Work instructions |
What follows is a set of records. Repeat every one of them exactly.

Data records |
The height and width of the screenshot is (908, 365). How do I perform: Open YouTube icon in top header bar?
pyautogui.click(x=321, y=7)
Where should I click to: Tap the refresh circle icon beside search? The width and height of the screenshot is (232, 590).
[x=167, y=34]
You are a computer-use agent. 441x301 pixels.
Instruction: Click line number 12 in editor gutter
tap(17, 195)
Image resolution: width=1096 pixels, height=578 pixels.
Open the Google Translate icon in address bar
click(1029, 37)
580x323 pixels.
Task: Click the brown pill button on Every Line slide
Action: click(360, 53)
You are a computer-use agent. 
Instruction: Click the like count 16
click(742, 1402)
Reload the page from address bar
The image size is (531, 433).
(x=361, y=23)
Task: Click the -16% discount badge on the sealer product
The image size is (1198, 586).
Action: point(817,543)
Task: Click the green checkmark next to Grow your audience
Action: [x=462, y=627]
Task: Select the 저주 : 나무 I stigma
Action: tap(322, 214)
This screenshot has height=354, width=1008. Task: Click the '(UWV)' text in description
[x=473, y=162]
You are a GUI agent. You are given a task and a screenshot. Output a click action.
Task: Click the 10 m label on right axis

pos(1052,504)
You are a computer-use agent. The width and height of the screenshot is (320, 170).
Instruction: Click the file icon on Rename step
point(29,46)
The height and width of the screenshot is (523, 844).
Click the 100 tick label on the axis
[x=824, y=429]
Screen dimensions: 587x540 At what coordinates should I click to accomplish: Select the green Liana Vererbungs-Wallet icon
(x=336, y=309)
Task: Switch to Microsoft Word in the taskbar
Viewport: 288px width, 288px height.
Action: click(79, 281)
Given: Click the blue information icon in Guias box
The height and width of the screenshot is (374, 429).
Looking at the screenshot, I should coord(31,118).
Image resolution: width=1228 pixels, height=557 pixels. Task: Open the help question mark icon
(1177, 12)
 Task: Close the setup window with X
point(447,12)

Written answer |
The height and width of the screenshot is (908, 365). How do I perform: Open YouTube icon in top header bar?
pyautogui.click(x=321, y=7)
Where should I click to: Tap the refresh circle icon beside search? The width and height of the screenshot is (232, 590).
[x=167, y=34]
You are a computer-use agent. 441x301 pixels.
Instruction: Click line number 12 in editor gutter
tap(17, 195)
Image resolution: width=1096 pixels, height=578 pixels.
Open the Google Translate icon in address bar
click(1029, 37)
580x323 pixels.
Task: Click the brown pill button on Every Line slide
Action: click(360, 53)
You are a computer-use agent. 
Instruction: Click the like count 16
click(742, 1402)
Reload the page from address bar
The image size is (531, 433).
(x=361, y=23)
Task: Click the -16% discount badge on the sealer product
The image size is (1198, 586).
Action: point(817,543)
Task: Click the green checkmark next to Grow your audience
Action: [x=462, y=627]
Task: Select the 저주 : 나무 I stigma
Action: tap(322, 214)
This screenshot has height=354, width=1008. Task: Click the '(UWV)' text in description
[x=473, y=162]
You are a GUI agent. You are given a task and a screenshot. Output a click action.
Task: Click the 10 m label on right axis

pos(1052,504)
You are a computer-use agent. The width and height of the screenshot is (320, 170).
Instruction: Click the file icon on Rename step
point(29,46)
The height and width of the screenshot is (523, 844).
Click the 100 tick label on the axis
[x=824, y=429]
Screen dimensions: 587x540 At what coordinates should I click to accomplish: Select the green Liana Vererbungs-Wallet icon
(x=336, y=309)
Task: Switch to Microsoft Word in the taskbar
Viewport: 288px width, 288px height.
Action: click(79, 281)
Given: Click the blue information icon in Guias box
The height and width of the screenshot is (374, 429).
Looking at the screenshot, I should coord(31,118).
Image resolution: width=1228 pixels, height=557 pixels. Task: Open the help question mark icon
(1177, 12)
 Task: Close the setup window with X
point(447,12)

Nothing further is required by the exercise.